In their example they know in advance how many records they'll be acquiring, so they just enqueue up-front that number of these commands. In our scenario we will be acquiring indefinitely so we can't do this. How could we deal with this? I'm vaguely aware of the concept of callbacks in OpenCL, so I'm guessing I could use this to be informed when a kernel has finished running, then enqueue the next set of commands?

Last question: if something was to go wrong during the data acquisition, I guess the host could sit waiting indefinitely for the remaining GPU command(s) to complete (which they never will, particularly 'clEnqueueWaitSignalAMD'). What is the best way to handle this situation gracefully, i.e. aborting/clearing the queue?

0 Likes

You can execute the above steps inside a loop to process block by block. When a block of data is available, just enqueue a set of commands and form a chain of dependency using event objects. Once all the commands associated with a block finishes (i.e. last event object associated with the chain completes), enqueue another set of commands with another block. Continues this process till a new block is available. Instead of a single buffer, if multiple buffers are used and each represents a separate block of data, then multiple blocks can be processed simultaneously as well.

Regarding you last question, I would like to refer below link that describes how event object can be used to check a command failure and what the consequences are.

https://www.khronos.org/registry/OpenCL/specs/opencl-1.2.pdf#page=179

tim_reago
Journeyman III

A while back, I used Mantle (built on DirectX socket) to test out DMA to and from the GPU.  On an old DDR5 video card, in 1 megabyte chunks, it ran more than twice as fast as DMA to RAM.  I was able to transfer from SSD to GPU then from GPU to CPU faster than from SSD directly to CPU.

Tim Reago

0 Likes

● Extracted material:
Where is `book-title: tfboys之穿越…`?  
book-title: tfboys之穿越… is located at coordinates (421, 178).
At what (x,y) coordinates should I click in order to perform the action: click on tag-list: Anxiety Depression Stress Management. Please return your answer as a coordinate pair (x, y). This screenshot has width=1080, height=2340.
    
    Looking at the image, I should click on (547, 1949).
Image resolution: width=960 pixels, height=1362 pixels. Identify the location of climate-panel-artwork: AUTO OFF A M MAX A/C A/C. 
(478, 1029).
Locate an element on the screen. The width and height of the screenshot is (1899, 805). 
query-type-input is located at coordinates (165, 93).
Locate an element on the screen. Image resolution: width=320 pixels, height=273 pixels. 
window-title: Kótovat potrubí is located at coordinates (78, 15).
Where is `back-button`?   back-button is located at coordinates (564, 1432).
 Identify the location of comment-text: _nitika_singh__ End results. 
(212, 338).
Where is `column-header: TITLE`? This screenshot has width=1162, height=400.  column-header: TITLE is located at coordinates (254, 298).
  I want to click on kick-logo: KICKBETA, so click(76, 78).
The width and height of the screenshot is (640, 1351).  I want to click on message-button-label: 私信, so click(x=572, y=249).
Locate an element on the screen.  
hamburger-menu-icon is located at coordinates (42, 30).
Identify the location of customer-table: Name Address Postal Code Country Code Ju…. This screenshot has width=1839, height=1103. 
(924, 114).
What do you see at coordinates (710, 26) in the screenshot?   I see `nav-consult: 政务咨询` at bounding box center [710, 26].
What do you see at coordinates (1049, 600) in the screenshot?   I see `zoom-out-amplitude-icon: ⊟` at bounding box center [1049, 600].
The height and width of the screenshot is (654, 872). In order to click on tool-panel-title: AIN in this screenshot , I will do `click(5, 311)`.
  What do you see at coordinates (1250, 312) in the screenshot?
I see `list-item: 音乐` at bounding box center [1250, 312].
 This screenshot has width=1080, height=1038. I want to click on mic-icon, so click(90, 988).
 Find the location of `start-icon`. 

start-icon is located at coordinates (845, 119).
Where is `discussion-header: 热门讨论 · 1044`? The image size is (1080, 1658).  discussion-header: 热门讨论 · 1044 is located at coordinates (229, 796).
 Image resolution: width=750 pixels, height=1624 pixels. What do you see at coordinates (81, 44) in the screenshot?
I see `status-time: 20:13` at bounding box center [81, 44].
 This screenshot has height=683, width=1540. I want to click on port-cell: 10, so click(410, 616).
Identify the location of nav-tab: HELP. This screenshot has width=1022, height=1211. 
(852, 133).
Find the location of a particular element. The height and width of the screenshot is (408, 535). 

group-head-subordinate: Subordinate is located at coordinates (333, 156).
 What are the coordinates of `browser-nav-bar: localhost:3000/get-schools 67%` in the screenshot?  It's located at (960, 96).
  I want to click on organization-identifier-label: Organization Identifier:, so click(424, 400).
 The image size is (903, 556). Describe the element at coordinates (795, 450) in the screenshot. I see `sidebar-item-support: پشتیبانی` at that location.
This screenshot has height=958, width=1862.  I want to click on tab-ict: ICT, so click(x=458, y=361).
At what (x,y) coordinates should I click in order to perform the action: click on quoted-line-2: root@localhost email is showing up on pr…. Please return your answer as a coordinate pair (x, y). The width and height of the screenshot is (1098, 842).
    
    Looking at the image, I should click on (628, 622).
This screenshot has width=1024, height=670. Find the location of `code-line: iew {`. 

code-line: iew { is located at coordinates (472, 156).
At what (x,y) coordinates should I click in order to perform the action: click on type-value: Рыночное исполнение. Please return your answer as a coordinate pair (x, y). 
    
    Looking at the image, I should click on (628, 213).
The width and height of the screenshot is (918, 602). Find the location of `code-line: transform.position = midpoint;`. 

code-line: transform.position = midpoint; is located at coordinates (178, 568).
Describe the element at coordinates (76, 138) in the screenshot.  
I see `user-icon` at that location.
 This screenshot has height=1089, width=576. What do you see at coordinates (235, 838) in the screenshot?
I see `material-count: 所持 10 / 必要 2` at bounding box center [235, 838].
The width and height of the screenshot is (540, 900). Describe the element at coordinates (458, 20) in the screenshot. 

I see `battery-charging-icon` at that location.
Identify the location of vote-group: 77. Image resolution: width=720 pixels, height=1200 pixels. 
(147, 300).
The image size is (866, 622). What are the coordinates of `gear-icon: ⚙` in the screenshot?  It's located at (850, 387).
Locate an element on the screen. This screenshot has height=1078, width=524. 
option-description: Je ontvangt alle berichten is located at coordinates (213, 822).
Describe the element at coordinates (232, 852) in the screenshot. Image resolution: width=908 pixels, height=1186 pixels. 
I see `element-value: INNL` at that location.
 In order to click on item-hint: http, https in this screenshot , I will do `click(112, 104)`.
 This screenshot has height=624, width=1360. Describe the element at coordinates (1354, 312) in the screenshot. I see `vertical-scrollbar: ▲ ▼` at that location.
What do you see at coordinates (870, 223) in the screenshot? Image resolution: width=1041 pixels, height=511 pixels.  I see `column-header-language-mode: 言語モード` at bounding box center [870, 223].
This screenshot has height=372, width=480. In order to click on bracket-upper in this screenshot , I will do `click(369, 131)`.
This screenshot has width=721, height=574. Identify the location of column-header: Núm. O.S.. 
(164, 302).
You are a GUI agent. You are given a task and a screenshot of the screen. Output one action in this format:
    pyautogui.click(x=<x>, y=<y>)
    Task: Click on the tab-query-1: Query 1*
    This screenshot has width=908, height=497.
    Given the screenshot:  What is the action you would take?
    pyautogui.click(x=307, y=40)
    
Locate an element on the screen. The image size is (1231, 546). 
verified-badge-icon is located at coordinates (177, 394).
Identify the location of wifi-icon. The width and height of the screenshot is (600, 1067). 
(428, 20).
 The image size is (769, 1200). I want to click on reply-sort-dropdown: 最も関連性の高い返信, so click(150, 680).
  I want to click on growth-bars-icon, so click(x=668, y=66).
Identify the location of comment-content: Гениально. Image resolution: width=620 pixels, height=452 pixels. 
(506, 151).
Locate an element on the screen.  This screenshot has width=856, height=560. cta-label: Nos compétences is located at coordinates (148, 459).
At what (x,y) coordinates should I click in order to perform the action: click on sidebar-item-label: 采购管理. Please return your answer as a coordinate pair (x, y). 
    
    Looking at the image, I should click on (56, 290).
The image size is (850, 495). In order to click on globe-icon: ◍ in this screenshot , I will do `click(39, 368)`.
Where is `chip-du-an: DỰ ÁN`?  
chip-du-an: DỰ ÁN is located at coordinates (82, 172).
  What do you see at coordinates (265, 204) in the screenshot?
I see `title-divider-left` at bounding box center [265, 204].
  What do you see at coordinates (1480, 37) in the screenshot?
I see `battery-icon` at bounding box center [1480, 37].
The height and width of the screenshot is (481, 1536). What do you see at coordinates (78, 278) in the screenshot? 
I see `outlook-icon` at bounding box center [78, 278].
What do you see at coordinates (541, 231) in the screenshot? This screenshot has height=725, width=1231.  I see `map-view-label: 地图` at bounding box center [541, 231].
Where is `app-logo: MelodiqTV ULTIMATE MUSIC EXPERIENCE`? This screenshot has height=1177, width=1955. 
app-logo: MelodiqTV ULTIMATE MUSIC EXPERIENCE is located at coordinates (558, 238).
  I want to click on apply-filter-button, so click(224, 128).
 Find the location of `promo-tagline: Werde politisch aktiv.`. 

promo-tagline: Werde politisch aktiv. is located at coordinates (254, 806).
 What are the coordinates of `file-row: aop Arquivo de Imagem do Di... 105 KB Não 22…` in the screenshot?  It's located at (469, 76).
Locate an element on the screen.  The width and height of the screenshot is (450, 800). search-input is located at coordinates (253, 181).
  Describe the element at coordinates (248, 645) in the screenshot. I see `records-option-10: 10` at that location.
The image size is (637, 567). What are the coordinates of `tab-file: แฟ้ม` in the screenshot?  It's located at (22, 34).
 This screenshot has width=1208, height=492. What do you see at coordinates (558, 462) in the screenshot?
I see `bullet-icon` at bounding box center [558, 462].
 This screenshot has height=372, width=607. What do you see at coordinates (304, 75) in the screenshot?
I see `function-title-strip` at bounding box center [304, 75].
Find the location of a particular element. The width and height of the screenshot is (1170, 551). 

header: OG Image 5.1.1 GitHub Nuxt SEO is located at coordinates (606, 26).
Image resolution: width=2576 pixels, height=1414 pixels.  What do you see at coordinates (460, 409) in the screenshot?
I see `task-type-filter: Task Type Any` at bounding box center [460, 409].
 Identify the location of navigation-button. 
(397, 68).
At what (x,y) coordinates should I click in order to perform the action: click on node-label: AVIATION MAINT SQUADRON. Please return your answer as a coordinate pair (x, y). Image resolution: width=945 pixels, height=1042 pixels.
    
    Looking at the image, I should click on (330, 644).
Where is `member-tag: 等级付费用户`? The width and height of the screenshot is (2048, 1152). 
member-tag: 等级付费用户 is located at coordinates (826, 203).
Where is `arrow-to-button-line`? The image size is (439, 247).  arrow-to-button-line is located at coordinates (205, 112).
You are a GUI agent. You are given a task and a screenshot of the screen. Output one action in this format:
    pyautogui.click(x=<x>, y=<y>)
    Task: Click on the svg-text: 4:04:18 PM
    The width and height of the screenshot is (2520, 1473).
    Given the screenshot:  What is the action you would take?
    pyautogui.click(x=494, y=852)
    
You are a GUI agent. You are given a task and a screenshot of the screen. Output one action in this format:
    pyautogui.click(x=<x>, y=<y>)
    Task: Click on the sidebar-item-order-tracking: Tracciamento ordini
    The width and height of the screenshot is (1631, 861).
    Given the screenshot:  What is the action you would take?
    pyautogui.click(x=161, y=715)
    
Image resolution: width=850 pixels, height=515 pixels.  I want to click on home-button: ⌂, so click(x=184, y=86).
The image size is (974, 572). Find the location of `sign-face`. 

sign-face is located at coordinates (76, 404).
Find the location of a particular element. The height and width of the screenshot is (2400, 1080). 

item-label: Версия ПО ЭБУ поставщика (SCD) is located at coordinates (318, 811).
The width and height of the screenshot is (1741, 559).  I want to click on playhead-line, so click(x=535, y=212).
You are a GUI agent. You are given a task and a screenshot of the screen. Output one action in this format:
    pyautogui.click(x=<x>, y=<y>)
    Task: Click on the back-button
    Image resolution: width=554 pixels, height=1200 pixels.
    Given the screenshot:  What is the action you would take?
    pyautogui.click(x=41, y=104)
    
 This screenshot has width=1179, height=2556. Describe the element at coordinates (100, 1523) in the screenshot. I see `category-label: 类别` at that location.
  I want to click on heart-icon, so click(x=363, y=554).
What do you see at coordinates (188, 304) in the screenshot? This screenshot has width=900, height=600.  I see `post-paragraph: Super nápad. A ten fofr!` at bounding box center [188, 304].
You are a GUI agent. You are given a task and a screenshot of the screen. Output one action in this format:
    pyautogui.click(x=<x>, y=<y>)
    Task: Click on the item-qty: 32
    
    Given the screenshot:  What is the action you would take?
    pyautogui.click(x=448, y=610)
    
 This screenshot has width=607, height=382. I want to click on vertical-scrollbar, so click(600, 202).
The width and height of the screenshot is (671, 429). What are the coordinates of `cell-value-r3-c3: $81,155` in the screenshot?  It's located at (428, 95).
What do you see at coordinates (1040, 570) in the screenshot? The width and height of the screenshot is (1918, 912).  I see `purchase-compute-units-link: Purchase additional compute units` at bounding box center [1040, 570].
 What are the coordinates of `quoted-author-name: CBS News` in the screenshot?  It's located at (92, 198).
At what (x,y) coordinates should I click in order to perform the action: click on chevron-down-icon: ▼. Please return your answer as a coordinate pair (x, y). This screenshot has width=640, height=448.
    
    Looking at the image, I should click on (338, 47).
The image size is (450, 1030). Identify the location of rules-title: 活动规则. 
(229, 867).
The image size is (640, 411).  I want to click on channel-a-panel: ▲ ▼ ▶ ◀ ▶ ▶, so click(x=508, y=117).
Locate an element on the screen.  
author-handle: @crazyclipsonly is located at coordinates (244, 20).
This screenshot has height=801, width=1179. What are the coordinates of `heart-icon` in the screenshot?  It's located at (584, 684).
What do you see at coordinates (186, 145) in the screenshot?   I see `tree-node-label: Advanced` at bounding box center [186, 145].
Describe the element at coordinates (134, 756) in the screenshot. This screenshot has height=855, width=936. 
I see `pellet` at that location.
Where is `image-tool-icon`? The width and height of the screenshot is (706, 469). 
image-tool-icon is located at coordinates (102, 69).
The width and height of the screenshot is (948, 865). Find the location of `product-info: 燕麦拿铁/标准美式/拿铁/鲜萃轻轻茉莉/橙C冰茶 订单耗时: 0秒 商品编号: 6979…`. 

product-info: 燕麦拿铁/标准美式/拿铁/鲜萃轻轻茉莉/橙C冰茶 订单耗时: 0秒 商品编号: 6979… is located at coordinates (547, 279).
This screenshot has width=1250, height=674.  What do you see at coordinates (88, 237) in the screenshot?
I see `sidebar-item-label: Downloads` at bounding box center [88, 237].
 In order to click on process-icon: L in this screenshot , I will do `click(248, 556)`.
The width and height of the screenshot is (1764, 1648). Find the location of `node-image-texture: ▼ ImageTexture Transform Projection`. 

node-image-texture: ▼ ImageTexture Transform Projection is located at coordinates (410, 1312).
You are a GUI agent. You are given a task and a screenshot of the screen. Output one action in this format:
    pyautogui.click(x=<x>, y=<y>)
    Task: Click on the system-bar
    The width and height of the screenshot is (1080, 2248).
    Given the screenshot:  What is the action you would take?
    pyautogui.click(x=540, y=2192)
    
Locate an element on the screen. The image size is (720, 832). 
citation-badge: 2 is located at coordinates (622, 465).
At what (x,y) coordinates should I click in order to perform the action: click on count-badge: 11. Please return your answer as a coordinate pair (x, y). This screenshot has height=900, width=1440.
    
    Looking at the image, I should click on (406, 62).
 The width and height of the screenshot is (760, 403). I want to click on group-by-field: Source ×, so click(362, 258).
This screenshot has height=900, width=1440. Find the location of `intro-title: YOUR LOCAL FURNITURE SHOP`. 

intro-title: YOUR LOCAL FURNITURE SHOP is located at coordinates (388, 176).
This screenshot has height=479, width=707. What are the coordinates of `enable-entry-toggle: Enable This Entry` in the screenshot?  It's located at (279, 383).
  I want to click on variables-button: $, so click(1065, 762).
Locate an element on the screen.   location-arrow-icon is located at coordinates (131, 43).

● Exercise 1:
Could you restate the paragraph in the OpenCL thread that begins "You can execute the above steps inside a loop" as a short bulleted list that keeps its main facts?
● Exercise 2:
Output everything in the listing from the line containing "What do you see at coordinates (188, 304)" down to the line containing "This screenshot has height=801, width=1179." as a JSON list of strings, one string per line, leaving out blank lines.

● Task response 1:
- Run the steps in a loop, one block of data at a time.
- When a block is available, enqueue a set of commands and link them into a dependency chain with event objects.
- When the last event in that chain completes, enqueue another set of commands for the next block.
- Keep repeating this as new blocks become available.
- Using multiple buffers, each holding a separate block, lets several blocks be processed at the same time.

● Task response 2:
[
  "What do you see at coordinates (188, 304) in the screenshot? This screenshot has width=900, height=600.  I see `post-paragraph: Super nápad. A ten fofr!` at bounding box center [188, 304].",
  "You are a GUI agent. You are given a task and a screenshot of the screen. Output one action in this format:",
  "    pyautogui.click(x=<x>, y=<y>)",
  "    Task: Click on the item-qty: 32",
  "    Given the screenshot:  What is the action you would take?",
  "    pyautogui.click(x=448, y=610)",
  " This screenshot has width=607, height=382. I want to click on vertical-scrollbar, so click(600, 202).",
  "The width and height of the screenshot is (671, 429). What are the coordinates of `cell-value-r3-c3: $81,155` in the screenshot?  It's located at (428, 95).",
  "What do you see at coordinates (1040, 570) in the screenshot? The width and height of the screenshot is (1918, 912).  I see `purchase-compute-units-link: Purchase additional compute units` at bounding box center [1040, 570].",
  " What are the coordinates of `quoted-author-name: CBS News` in the screenshot?  It's located at (92, 198).",
  "At what (x,y) coordinates should I click in order to perform the action: click on chevron-down-icon: ▼. Please return your answer as a coordinate pair (x, y). This screenshot has width=640, height=448.",
  "    Looking at the image, I should click on (338, 47).",
  "The image size is (450, 1030). Identify the location of rules-title: 活动规则. ",
  "(229, 867).",
  "The image size is (640, 411).  I want to click on channel-a-panel: ▲ ▼ ▶ ◀ ▶ ▶, so click(x=508, y=117).",
  "Locate an element on the screen.  ",
  "author-handle: @crazyclipsonly is located at coordinates (244, 20).",
  "This screenshot has height=801, width=1179. What are the coordinates of `heart-icon` in the screenshot?  It's located at (584, 684)."
]